Jennifer Aljouny, event manager, Star Trax Events, Detroit 

“CSI DMC hosted a trip for salespeople for an international brand in May. One of the events for this particular group was held at George Washington’s Mount Vernon estate, and included arrival by private yacht, a Revolutionary Era military band, and a private concert with an international film persona. It was interrupted by a maelstrom of lighting and thunder. Due to a metal frame tent, the venue needed to be evacuated. Coordinated by our team, venue staff in period dress were positioned to direct guests to safety in the administrative building for shelter, holding period appropriate candle lanterns for guests to see the pathways. Furnishings on the lawn were moved to a covered part of the porch, while staff worked to shut off generators for the stage performance and close up the catering kitchen in preparation for the heavy wind and lighting. After the storm, our staff discovered one of the chandeliers had dropped from the tent and shattered on the stage in the high winds, but they were able to clean up before the performer and guests returned. Guests were promptly escorted back to the tent, where the performer welcomed them with enthusiasm and panache, immediately launching into an unbelievable performance for the night.”
Amberlee Huggins, president and chief marketing officer, CSI DMC, Washington

“We produced SAP’s first event in Philadelphia for 15,000 people in a park across from the Philadelphia Museum of Fine Art, with Earth, Wind & Fire and Fireworks by Grucci as entertainment.
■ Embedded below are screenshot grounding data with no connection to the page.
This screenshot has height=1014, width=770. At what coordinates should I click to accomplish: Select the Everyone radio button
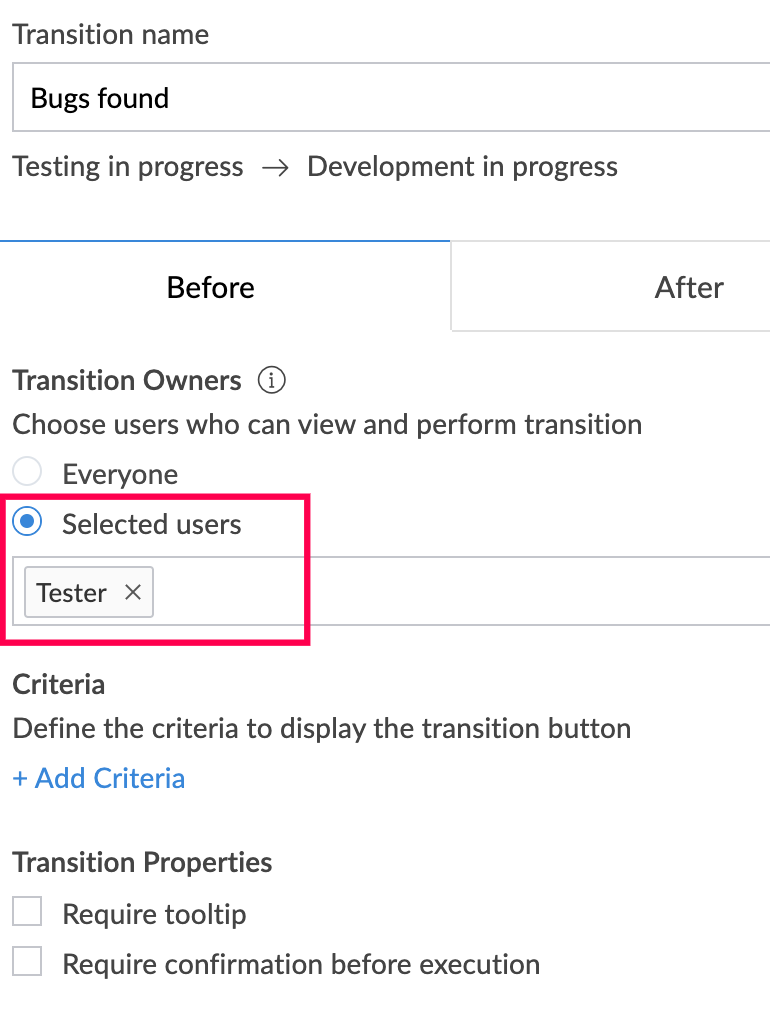tap(27, 473)
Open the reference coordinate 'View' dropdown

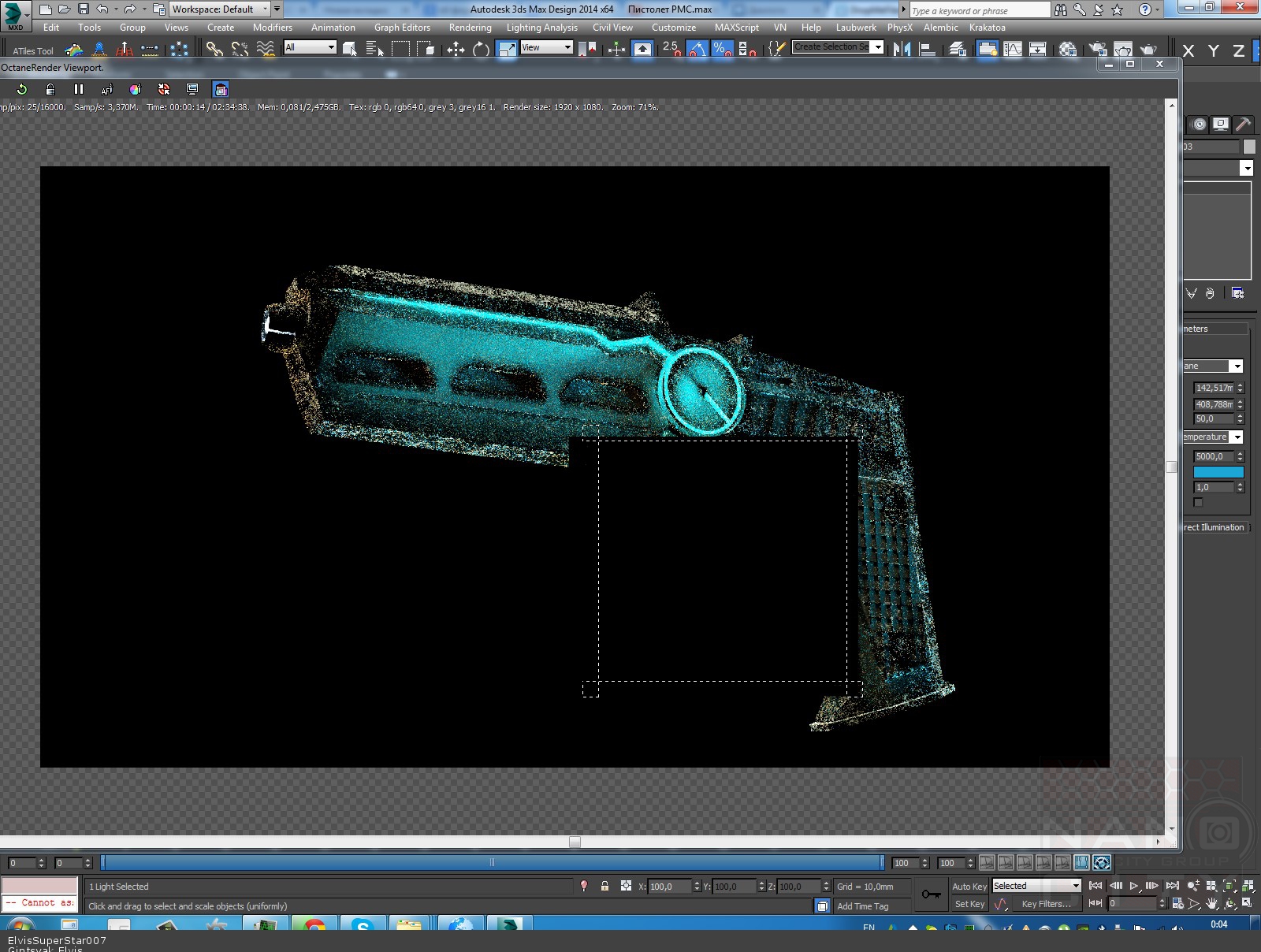[567, 47]
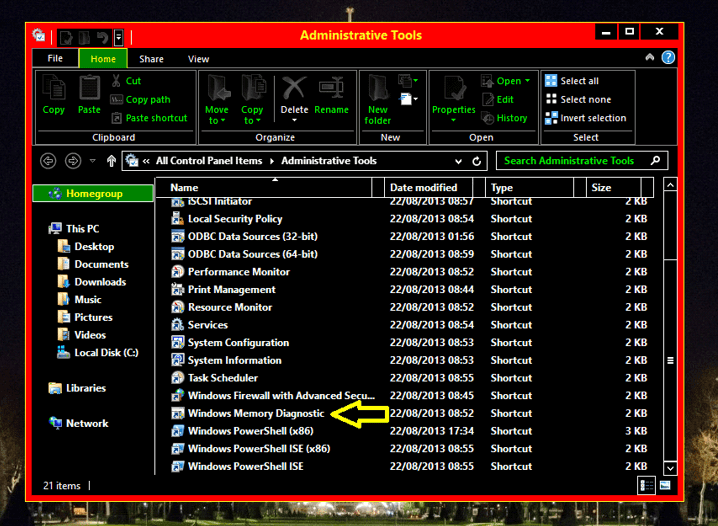Image resolution: width=718 pixels, height=526 pixels.
Task: Refresh the folder using address bar icon
Action: (x=478, y=161)
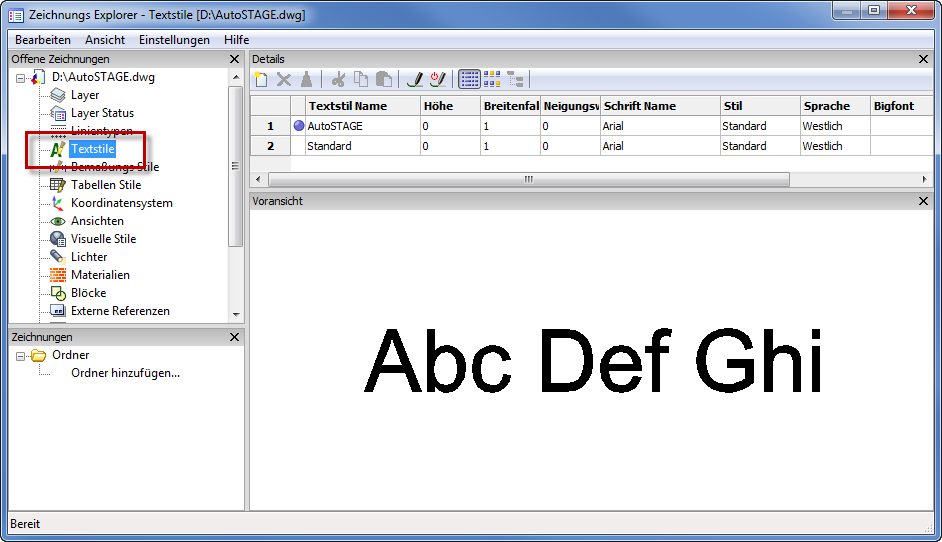Click the Copy icon in Details toolbar

[x=361, y=80]
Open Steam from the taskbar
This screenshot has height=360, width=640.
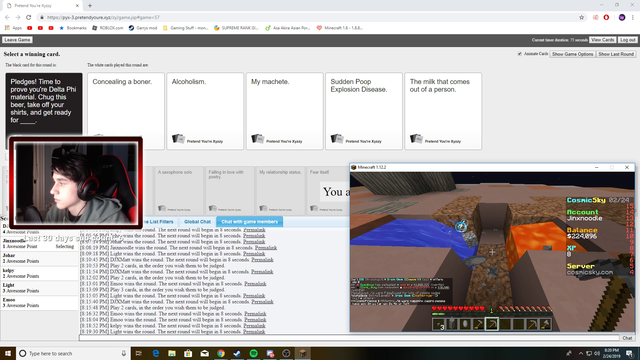[x=237, y=353]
Hurricane Floyd was forecasted to blow south. We provided guests with ponchos and, after light rain, the wind started picking up. Our fire marshal told us the hurricane was on its way; we were told we couldn’t set off fireworks, but after the spend, we knew we had to make them happen. We set off the fireworks in a short break from the wind, and then we moved up Earth, Wind & Fire, who performed their entire set as rain and wind started to get serious. The guests left and Floyd barreled in. By morning, the park was a mud pit, but with a crew that was willing, we worked through the night to strike the tents, and our insurance covered the cost of reseeding the park and bringing it back to its former state. It was all a bit on the risky side, but with various local law enforcement on site, we had the full cooperation of the city and knew minute by minute what to expect. SAP had their event with no impact on the plans, and 15,000 people had new ponchos and a great memory of a great night.”
Andrea Michaels, president, Extraordinary Events, Sherman Oaks, California

This story appeared in BizBash's Fall 2019 issue.